▶ [SOURCE PASSAGE]

============

Join us for a powerful and intimate evening to celebrate
I Will Not Be Quiet's three-year anniversary.
It's 2020, and we are in a pivotal moment in American history and politics. A moment where we can shape the future and be part of how it unfolds.
To celebrate our three-year anniversary, we will be hosting an intimate evening for guests to listen, learn, rant, rave and meet phenomenal people who are sustaining the activism and political engagement needed to meet the moment. Together, we join forces to say that the movement is not only here to stay, but that the movement will — and it is — rewriting the rules fundamentally. We will resist and persist.
#resistandpersist
Alicia Garza founded the Black Futures Lab to make Black communities powerful in politics. In 2018, the Black Futures Lab conducted the largest survey of Black communities in over 150 years.
Alicia believes that Black communities deserve what all communities deserve -- to be powerful in every aspect of their lives. An innovator, strategist, organizer, and cheeseburger enthusiast, she is the co-creator of #BlackLivesMatter and the Black Lives Matter Global Network, an international organizing project to end state violence and oppression against Black people. The Black Lives Matter Global Network now has 40 chapters in 4 countries.

============

▶ [RECORD SET]
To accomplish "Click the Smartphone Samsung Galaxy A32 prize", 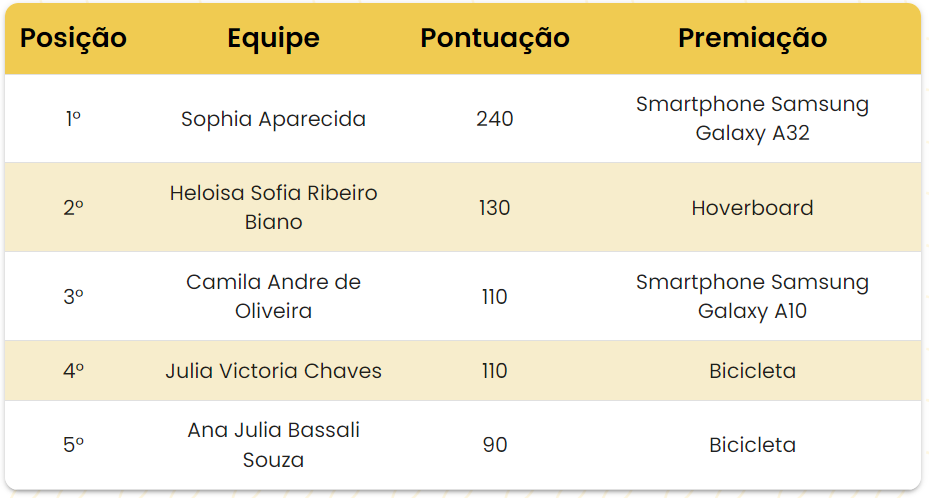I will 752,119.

============

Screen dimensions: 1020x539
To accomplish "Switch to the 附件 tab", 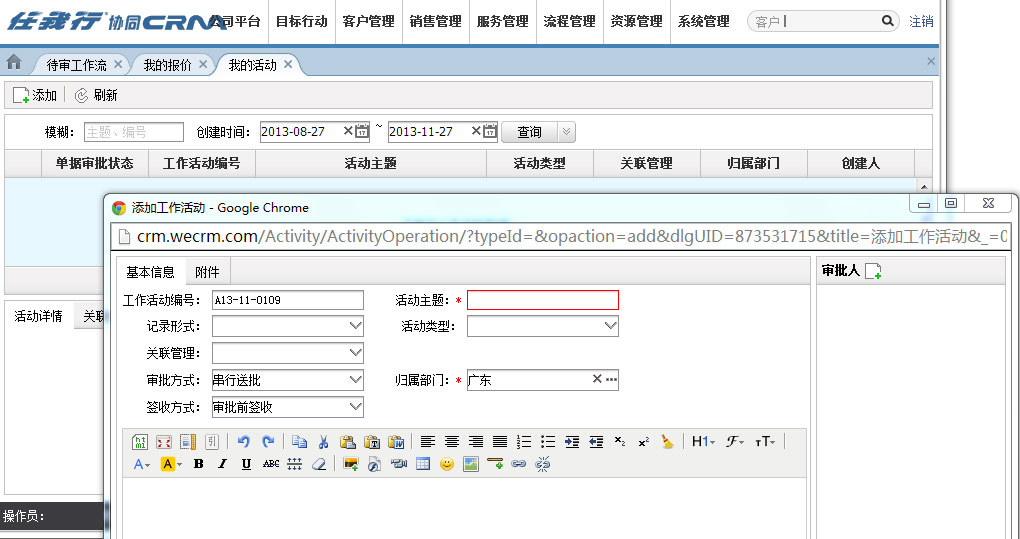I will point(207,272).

============

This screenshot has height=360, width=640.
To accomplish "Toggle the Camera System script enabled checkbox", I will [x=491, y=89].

============

▶ [PROBLEM 1] According to the anniversary event page, how many chapters does the Black Lives Matter Global Network have, and in how many countries?
▶ [PROBLEM 2] Please continue the anniversary event page from its last sentence.

▶ [TASK RESULT 1] 40 chapters in 4 countries.

▶ [TASK RESULT 2]
Alicia serves as the Strategy & Partnerships Director for the National Domestic Workers Alliance, the nation’s premier voice for millions of domestic workers in the United States. She is also the co-founder of Supermajority, a new home for women’s activism. She shares her thoughts on the women transforming power in Marie Claire magazine every month.
Her forthcoming book, tentatively titled How to Turn a Hashtag Into a Movement will be published in 2020, and she warns you -- hashtags don’t start movements. People do.
Amber Tamblyn is an author, actress and director. She is passionate in her fight for women’s rights as an unrelenting voice in the Time’s Up and #MeToo movements.
Amber has been nominated for an Emmy, Golden Globe and Independent Spirit Award
for her work in television and film. She is the author of six books, including the most recent critically acclaimed non-fiction memoir, Era of Ignition: Coming of Age During a Time of Rage and Revolution. In a starred review by Booklist, Era of Ignition is described as, “required reading for the resistance, and nothing short of sensational.”
Amber wrote and directed the feature film, “Paint it Black,” based on the novel by Janet Fitch which is now on Netflix. She also reviews books of poetry by women for Bust Magazine and is poet in residence at Amy Poehler’s Smart Girls.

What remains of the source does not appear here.